U.S. mortgage rates drop to record lows

30-year fixed loans decline to 4.69%

— Mortgage rates fell this week to the lowest level on record, giving consumers added incentive to lock in low payments for home purchases and refinanced loans.

The average rate for 30-year fixed loans sank to 4.69 percent, from 4.75 percent last week, mortgage company Freddie Mac said Thursday.

That’s the lowest point since Freddie Mac began tracking rates in 1971. The previous record of 4.71 percent was set in December. Rates for 15-year and five year mortgages also hit lows.

Mortgage rates have fallen over the past two months as nervous investors have shifted money into the safety of Treasury bonds. The demand for Treasurys has caused Treasury yields to fall. And mortgage rates tend to track the yields on long-term Treasurys.

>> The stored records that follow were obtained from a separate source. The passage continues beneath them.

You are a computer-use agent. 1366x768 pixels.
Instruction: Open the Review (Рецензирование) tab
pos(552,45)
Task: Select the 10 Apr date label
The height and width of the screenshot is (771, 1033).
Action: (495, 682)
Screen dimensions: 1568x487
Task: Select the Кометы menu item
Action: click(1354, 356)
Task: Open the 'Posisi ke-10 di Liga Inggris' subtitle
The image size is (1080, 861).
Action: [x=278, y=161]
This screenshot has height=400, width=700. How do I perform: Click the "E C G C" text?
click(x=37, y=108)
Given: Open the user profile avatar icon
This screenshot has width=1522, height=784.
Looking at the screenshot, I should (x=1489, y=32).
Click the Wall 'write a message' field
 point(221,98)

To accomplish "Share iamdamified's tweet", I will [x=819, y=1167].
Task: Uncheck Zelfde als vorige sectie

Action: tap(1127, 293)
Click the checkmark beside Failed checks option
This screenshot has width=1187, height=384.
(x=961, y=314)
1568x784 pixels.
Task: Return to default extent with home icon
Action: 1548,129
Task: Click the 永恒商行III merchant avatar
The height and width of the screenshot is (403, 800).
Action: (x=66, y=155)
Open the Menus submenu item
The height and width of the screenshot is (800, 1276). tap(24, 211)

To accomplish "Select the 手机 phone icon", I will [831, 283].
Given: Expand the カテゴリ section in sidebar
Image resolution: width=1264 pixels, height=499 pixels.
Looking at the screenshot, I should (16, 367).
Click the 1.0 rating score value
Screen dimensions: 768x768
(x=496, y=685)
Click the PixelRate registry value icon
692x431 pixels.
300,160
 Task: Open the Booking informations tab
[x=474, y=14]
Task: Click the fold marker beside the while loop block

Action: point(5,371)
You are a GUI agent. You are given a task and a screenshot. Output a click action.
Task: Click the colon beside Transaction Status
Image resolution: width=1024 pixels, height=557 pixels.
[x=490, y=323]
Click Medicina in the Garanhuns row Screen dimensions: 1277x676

Yet the falling rates have yet to spark a home-buying boom or energize the economy. New-home sales collapsed in May after home buying tax credits expired. The economy also remains under pressure from high unemployment. And many people don’t qualify under tightened lending rules.

“As long as prospective homebuyers are still concerned about their jobs and financial well-being, many will be reluctant to take the plunge, even though affordability has never been better,” said Greg McBride, senior financial analyst with Bankrate.com.

Low interest rates throughout the economy have hurt savers. Puny rates are especially hard on people living on fixed incomes who are earning next to nothing on their savings.

Lending activity remains sluggish. Mortgage-application volume dipped 6 percent last week from a week earlier, according to the Mortgage Bankers Association. Refinancing activity fell 7 percent. Andmortgage applications to buy homes slipped 1.2 percent.

Many Americans owe more on their mortgages than their homes are worth - often called “underwater” - and can’t refinance. The Obama administration has launched programs to help borrowers refinance if they owe up to 25 percent more than their home’s value and have loans owned or guaranteed by mortgage giants Freddie Mac, the Federal Home Loan Mortgage Corp., or Fannie Mae, the Federal National Mortgage Association.

About 291,000 homeowners have participated as of March. Yet that’s a fraction of the nearly 15 million homeowners who are underwater, according to Moody’s Economy. com, and cannot refinance. In hard-hit areas in Nevada and Florida, for example, home prices have fallen 50 percent or more from their highs. Record-low rates can’t rescue those homeowners.

“It’s not the desire to refinance; it’s the ability to refinance,” said Chris Brown, a loan officer with Trinity Mortgage Co. in Orlando, Fla. “A lot of the people who can already have.”

Given the costs of refinancing, some mortgage experts say, refinancing can be worthwhile if homeowners can shave at least 0.75 percentage point from an existing rate. Others advise homeowners to wait until they can lower their rate by at least a point.

Despite some lenders’ ads, refinancing is never free. A fee normally goes to the mortgage broker or lender. There are also fees for title insurance, a new appraisal, document processing and other charges. Often, mortgage brokers or lenders create the appearance of a “no fee” mortgage by adding the costs to a total loan amount or by charging a higher interest rate.

Experts advise people considering refinancing to factor in such fees. They also suggest calculating how many months it would take to recover them. For those who expect to stay in their home for two years or less, the fees might outweigh the savings from a lower rate.

Freddie Mac collects mortgage rates on Monday through Wednesday of each week from lenders around the country. Rates often fluctuate, even within a given day.

Rates on 15-year fixed-rate mortgages fell to an average of 4.13 percent. That was the lowest on records dating to September 1991. It was down from 4.2 percent a week earlier.

Rates on five-year adjustable-rate mortgages averaged 3.84 percent, down from 3.89 percent a week earlier. That was also the lowest on Freddie Mac’s records, which date back to January 2005 for such loans.

Average rates on one-year adjustable-rate mortgages fell to 3.77 percent from 3.82 percent. That was the lowest average since May 2004.

The rates do not include add-on fees known as points. One point is equal to 1 percent of the total loan amount.

The nationwide fee for loans in Freddie Mac’s survey averaged 0.7 point for 30-year, five-year and one-year loans. The average fee for 15-year loans was 0.6 point.